La parola d’ordine è relax. Agitarsi non serve a nulla. Se ci si è rivolti a un tatuatore è perché ci si fida. In caso contrario, anche se ci è stato consigliato da un amico, ma a pelle non ci piace, meglio cambiarlo. Muovere in continuazione la testa per verificare ogni passaggio dell’ago, controllare che tutto proceda per il meglio, ansimare e chiedere quanto manca alla fine mette agitazione all’operatore. L’uso del cellulare disturba, in quanto tendenzialmente ci si muove per manovrarlo o perché si mette enfasi nell’azione di rispondere ai messaggi ricevuti. Farsi dare la mano dall’amico o dall’amica non serve a nulla, se non a peggiorare la situazione: il continuo stringere e tirare oltre a far muovere la persona la fa anche deconcentrare.

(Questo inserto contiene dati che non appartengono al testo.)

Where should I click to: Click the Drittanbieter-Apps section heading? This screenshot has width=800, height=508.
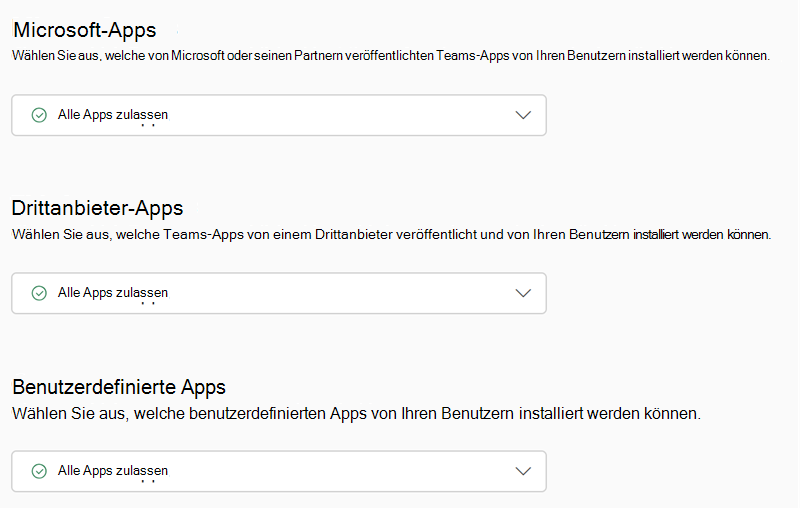click(97, 208)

Abbandonarsi, respirare, vivere il momento con interiorità. Questo è d’aiuto. Sia per il cliente che per il tatuatore, il quale lavorerà sereno dando il meglio di sé.

Dal punto di vita fisico sarebbe opportuno non arrivare a stomaco vuoto. Anche se tatuarsi non è un atto così invasivo, quel minimo fisiologico di tensione unita al calo di zuccheri potrebbe portare a un lieve mancamento. Avere quindi una scorta di carboidrati disponibili sicuramente non guasta.

Scegliere un abbigliamento comodo e pensato per la zona che si intende tatuare, tenendo a mente che – nonostante venga posta la massima attenzione a riguardo – gli inchiostri possono macchiare indelebilmente i vestiti.